[Item-finding records]

☆ ☆ ☆

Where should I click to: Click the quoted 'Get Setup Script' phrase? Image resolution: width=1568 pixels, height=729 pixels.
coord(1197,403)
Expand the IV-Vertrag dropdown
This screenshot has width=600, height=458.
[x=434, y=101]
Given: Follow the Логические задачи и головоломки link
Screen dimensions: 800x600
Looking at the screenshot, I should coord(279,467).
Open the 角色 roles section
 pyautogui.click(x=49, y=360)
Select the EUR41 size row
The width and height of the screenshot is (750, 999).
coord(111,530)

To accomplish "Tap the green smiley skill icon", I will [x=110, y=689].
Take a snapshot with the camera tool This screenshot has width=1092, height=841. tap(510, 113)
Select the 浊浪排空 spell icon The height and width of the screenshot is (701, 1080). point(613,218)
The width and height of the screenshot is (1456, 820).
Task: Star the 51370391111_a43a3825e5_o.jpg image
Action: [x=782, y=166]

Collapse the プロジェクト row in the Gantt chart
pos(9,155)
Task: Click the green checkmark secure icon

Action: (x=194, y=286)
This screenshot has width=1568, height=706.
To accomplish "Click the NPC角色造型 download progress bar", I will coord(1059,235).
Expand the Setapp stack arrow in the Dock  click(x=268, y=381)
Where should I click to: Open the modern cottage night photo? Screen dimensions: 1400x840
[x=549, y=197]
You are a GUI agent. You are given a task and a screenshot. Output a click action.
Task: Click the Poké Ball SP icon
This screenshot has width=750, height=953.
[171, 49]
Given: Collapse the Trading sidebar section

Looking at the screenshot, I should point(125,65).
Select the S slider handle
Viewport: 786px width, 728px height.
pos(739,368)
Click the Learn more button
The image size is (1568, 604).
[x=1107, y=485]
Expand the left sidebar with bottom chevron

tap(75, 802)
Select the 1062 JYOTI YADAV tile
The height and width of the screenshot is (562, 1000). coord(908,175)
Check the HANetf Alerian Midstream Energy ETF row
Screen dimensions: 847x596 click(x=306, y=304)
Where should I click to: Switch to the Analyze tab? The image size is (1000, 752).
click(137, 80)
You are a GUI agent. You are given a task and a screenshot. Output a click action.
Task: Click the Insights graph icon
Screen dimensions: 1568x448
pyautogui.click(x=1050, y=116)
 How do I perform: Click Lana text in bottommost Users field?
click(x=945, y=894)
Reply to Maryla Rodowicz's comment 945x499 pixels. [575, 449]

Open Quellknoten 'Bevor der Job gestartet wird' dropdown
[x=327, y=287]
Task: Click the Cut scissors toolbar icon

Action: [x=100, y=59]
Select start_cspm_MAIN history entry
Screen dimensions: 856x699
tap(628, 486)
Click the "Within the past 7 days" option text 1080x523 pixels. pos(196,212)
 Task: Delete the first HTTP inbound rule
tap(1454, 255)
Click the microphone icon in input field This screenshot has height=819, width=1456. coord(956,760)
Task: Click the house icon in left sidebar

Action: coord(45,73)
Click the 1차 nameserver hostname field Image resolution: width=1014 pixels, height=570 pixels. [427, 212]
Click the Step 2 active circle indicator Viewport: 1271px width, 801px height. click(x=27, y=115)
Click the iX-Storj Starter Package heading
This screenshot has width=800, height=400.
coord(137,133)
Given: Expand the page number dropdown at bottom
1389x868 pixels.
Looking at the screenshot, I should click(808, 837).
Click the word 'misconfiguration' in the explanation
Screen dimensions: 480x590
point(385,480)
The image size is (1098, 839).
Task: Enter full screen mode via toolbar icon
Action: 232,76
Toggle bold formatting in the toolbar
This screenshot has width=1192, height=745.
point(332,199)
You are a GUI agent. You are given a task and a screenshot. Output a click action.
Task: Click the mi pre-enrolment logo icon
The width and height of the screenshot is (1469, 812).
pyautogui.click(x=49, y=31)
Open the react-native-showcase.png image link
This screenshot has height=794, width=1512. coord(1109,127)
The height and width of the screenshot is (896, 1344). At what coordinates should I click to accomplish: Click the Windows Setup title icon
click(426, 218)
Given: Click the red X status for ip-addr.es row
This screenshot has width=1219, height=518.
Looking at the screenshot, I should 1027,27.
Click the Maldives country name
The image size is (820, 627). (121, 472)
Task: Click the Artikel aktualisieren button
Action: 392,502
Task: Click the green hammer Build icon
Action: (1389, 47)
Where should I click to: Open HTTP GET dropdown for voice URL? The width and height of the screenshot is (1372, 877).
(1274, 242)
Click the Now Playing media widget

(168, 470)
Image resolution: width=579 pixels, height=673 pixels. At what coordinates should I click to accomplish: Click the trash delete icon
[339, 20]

☆ ☆ ☆

> [Set task] Reproduce every line of the item-finding records above word for word, without changing anything.

> [Result of the exercise]
Where should I click to: Click the quoted 'Get Setup Script' phrase? Image resolution: width=1568 pixels, height=729 pixels.
coord(1197,403)
Expand the IV-Vertrag dropdown
This screenshot has width=600, height=458.
[x=434, y=101]
Given: Follow the Логические задачи и головоломки link
Screen dimensions: 800x600
Looking at the screenshot, I should coord(279,467).
Open the 角色 roles section
 pyautogui.click(x=49, y=360)
Select the EUR41 size row
The width and height of the screenshot is (750, 999).
coord(111,530)

To accomplish "Tap the green smiley skill icon", I will [x=110, y=689].
Take a snapshot with the camera tool This screenshot has width=1092, height=841. tap(510, 113)
Select the 浊浪排空 spell icon The height and width of the screenshot is (701, 1080). point(613,218)
The width and height of the screenshot is (1456, 820).
Task: Star the 51370391111_a43a3825e5_o.jpg image
Action: [x=782, y=166]

Collapse the プロジェクト row in the Gantt chart
pos(9,155)
Task: Click the green checkmark secure icon

Action: (x=194, y=286)
This screenshot has width=1568, height=706.
To accomplish "Click the NPC角色造型 download progress bar", I will coord(1059,235).
Expand the Setapp stack arrow in the Dock  click(x=268, y=381)
Where should I click to: Open the modern cottage night photo? Screen dimensions: 1400x840
[x=549, y=197]
You are a GUI agent. You are given a task and a screenshot. Output a click action.
Task: Click the Poké Ball SP icon
This screenshot has width=750, height=953.
[171, 49]
Given: Collapse the Trading sidebar section

Looking at the screenshot, I should point(125,65).
Select the S slider handle
Viewport: 786px width, 728px height.
pos(739,368)
Click the Learn more button
The image size is (1568, 604).
[x=1107, y=485]
Expand the left sidebar with bottom chevron

tap(75, 802)
Select the 1062 JYOTI YADAV tile
The height and width of the screenshot is (562, 1000). coord(908,175)
Check the HANetf Alerian Midstream Energy ETF row
Screen dimensions: 847x596 click(x=306, y=304)
Where should I click to: Switch to the Analyze tab? The image size is (1000, 752).
click(137, 80)
You are a GUI agent. You are given a task and a screenshot. Output a click action.
Task: Click the Insights graph icon
Screen dimensions: 1568x448
pyautogui.click(x=1050, y=116)
 How do I perform: Click Lana text in bottommost Users field?
click(x=945, y=894)
Reply to Maryla Rodowicz's comment 945x499 pixels. [575, 449]

Open Quellknoten 'Bevor der Job gestartet wird' dropdown
[x=327, y=287]
Task: Click the Cut scissors toolbar icon

Action: [x=100, y=59]
Select start_cspm_MAIN history entry
Screen dimensions: 856x699
tap(628, 486)
Click the "Within the past 7 days" option text 1080x523 pixels. pos(196,212)
 Task: Delete the first HTTP inbound rule
tap(1454, 255)
Click the microphone icon in input field This screenshot has height=819, width=1456. coord(956,760)
Task: Click the house icon in left sidebar

Action: coord(45,73)
Click the 1차 nameserver hostname field Image resolution: width=1014 pixels, height=570 pixels. [427, 212]
Click the Step 2 active circle indicator Viewport: 1271px width, 801px height. click(x=27, y=115)
Click the iX-Storj Starter Package heading
This screenshot has width=800, height=400.
coord(137,133)
Given: Expand the page number dropdown at bottom
1389x868 pixels.
Looking at the screenshot, I should click(808, 837).
Click the word 'misconfiguration' in the explanation
Screen dimensions: 480x590
point(385,480)
The image size is (1098, 839).
Task: Enter full screen mode via toolbar icon
Action: 232,76
Toggle bold formatting in the toolbar
This screenshot has width=1192, height=745.
point(332,199)
You are a GUI agent. You are given a task and a screenshot. Output a click action.
Task: Click the mi pre-enrolment logo icon
The width and height of the screenshot is (1469, 812).
pyautogui.click(x=49, y=31)
Open the react-native-showcase.png image link
This screenshot has height=794, width=1512. coord(1109,127)
The height and width of the screenshot is (896, 1344). At what coordinates should I click to accomplish: Click the Windows Setup title icon
click(426, 218)
Given: Click the red X status for ip-addr.es row
This screenshot has width=1219, height=518.
Looking at the screenshot, I should 1027,27.
Click the Maldives country name
The image size is (820, 627). (121, 472)
Task: Click the Artikel aktualisieren button
Action: 392,502
Task: Click the green hammer Build icon
Action: (1389, 47)
Where should I click to: Open HTTP GET dropdown for voice URL? The width and height of the screenshot is (1372, 877).
(1274, 242)
Click the Now Playing media widget

(168, 470)
Image resolution: width=579 pixels, height=673 pixels. At what coordinates should I click to accomplish: Click the trash delete icon
[339, 20]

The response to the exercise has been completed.